-- Start --

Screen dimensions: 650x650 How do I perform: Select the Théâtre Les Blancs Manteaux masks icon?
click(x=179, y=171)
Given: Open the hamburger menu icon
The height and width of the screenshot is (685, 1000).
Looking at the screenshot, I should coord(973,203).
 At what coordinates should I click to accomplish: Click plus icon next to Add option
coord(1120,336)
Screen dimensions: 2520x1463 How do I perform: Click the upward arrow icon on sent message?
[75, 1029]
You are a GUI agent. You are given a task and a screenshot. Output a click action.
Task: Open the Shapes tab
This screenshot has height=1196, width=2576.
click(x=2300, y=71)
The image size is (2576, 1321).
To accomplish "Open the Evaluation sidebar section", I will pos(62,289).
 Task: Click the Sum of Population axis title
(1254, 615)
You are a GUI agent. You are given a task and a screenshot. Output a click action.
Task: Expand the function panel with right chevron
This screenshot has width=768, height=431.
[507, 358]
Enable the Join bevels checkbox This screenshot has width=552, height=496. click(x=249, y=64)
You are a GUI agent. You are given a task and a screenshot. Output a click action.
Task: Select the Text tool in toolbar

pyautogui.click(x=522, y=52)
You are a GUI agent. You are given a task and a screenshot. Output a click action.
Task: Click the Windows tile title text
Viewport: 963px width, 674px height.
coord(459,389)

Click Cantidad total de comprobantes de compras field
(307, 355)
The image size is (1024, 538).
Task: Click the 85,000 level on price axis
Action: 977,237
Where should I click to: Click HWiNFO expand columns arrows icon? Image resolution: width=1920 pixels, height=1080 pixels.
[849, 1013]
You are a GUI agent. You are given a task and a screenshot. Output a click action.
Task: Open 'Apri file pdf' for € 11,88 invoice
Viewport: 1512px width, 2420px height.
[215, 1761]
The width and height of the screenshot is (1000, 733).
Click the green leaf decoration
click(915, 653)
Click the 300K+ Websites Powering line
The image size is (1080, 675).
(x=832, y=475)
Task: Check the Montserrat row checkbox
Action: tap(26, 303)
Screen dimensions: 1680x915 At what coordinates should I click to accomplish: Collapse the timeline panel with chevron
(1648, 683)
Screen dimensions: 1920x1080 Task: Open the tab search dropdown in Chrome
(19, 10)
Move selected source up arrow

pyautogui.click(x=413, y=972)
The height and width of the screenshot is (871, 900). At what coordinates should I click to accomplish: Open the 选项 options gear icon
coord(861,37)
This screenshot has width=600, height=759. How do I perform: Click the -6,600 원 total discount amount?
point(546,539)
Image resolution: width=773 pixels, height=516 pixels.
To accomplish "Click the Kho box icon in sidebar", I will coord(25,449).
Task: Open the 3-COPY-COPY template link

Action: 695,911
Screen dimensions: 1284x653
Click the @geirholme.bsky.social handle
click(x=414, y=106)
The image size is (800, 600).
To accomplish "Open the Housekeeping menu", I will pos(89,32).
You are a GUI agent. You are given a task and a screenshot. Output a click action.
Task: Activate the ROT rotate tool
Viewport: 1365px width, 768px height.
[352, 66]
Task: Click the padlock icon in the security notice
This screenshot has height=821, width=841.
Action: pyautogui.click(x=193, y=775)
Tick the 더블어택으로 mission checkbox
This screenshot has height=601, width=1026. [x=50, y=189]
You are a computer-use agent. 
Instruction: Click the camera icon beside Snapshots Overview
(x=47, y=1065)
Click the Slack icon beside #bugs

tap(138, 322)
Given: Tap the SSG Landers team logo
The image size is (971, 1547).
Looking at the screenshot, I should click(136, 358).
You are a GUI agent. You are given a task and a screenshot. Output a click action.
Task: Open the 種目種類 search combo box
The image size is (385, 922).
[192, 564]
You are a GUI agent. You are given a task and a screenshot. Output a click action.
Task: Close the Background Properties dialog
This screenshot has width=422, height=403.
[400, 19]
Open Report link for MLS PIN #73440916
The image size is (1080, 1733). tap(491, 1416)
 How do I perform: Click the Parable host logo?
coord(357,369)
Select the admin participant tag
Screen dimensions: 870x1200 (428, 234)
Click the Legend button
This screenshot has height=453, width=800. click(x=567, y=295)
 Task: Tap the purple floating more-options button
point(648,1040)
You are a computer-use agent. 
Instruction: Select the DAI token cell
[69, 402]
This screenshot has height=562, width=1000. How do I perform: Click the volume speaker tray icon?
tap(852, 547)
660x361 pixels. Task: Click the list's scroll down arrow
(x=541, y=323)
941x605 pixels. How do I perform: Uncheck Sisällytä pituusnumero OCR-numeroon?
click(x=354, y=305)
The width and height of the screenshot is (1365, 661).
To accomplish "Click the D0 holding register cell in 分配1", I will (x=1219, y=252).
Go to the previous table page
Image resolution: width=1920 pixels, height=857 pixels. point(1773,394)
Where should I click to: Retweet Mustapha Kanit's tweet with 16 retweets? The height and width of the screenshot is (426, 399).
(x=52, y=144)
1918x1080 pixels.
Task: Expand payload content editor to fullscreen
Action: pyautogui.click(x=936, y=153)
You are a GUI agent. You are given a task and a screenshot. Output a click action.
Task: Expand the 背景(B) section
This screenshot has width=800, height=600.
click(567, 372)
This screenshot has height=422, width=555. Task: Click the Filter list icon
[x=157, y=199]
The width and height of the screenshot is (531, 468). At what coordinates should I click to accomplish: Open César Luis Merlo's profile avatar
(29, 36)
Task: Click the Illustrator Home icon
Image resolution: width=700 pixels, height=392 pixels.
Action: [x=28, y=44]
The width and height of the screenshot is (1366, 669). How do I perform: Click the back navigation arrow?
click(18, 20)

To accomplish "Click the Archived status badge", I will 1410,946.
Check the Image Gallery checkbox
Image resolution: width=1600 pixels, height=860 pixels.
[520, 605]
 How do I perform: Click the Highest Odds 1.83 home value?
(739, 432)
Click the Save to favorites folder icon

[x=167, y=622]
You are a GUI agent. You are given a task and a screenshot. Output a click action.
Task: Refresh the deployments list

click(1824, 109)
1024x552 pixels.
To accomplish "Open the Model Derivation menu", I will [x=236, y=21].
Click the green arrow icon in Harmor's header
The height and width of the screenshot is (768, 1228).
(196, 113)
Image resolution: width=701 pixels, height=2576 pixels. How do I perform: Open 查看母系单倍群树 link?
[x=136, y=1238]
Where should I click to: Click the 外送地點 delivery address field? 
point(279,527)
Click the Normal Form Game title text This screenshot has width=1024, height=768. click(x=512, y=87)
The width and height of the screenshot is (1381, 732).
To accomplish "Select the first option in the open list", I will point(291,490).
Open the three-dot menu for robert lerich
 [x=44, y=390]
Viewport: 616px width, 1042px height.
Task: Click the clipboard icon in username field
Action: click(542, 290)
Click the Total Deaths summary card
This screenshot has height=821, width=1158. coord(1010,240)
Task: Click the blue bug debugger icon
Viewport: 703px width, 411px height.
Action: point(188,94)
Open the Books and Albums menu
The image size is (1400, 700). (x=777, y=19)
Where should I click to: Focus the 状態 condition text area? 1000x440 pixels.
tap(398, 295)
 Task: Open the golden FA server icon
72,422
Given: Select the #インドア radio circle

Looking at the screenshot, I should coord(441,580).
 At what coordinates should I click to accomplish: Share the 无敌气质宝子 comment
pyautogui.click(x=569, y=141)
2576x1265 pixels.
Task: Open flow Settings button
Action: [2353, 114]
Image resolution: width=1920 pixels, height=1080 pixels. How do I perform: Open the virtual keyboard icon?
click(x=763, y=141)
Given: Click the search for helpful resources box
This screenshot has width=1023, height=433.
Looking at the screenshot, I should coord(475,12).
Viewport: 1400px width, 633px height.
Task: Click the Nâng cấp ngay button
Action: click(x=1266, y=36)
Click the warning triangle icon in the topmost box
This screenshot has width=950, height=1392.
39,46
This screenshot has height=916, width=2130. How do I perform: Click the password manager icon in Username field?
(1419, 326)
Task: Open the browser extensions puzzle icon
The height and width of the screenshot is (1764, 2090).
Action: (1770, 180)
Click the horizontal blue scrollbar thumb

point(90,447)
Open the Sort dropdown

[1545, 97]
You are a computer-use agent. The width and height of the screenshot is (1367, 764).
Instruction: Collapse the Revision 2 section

-- End --

> **Task brief**:
Please rewrite the part of the entries that runs from the start through the line containing "[849, 1013]", replacing "GUI agent" with "interface agent" and leaving everything else unchanged.

> **Full output**:
Screen dimensions: 650x650 How do I perform: Select the Théâtre Les Blancs Manteaux masks icon?
click(x=179, y=171)
Given: Open the hamburger menu icon
The height and width of the screenshot is (685, 1000).
Looking at the screenshot, I should coord(973,203).
 At what coordinates should I click to accomplish: Click plus icon next to Add option
coord(1120,336)
Screen dimensions: 2520x1463 How do I perform: Click the upward arrow icon on sent message?
[75, 1029]
You are a interface agent. You are given a task and a screenshot. Output a click action.
Task: Open the Shapes tab
This screenshot has height=1196, width=2576.
click(x=2300, y=71)
The image size is (2576, 1321).
To accomplish "Open the Evaluation sidebar section", I will pos(62,289).
 Task: Click the Sum of Population axis title
(1254, 615)
You are a interface agent. You are given a task and a screenshot. Output a click action.
Task: Expand the function panel with right chevron
This screenshot has width=768, height=431.
[507, 358]
Enable the Join bevels checkbox This screenshot has width=552, height=496. click(x=249, y=64)
You are a interface agent. You are given a task and a screenshot. Output a click action.
Task: Select the Text tool in toolbar

pyautogui.click(x=522, y=52)
You are a interface agent. You are given a task and a screenshot. Output a click action.
Task: Click the Windows tile title text
Viewport: 963px width, 674px height.
coord(459,389)

Click Cantidad total de comprobantes de compras field
(307, 355)
The image size is (1024, 538).
Task: Click the 85,000 level on price axis
Action: 977,237
Where should I click to: Click HWiNFO expand columns arrows icon? Image resolution: width=1920 pixels, height=1080 pixels.
[849, 1013]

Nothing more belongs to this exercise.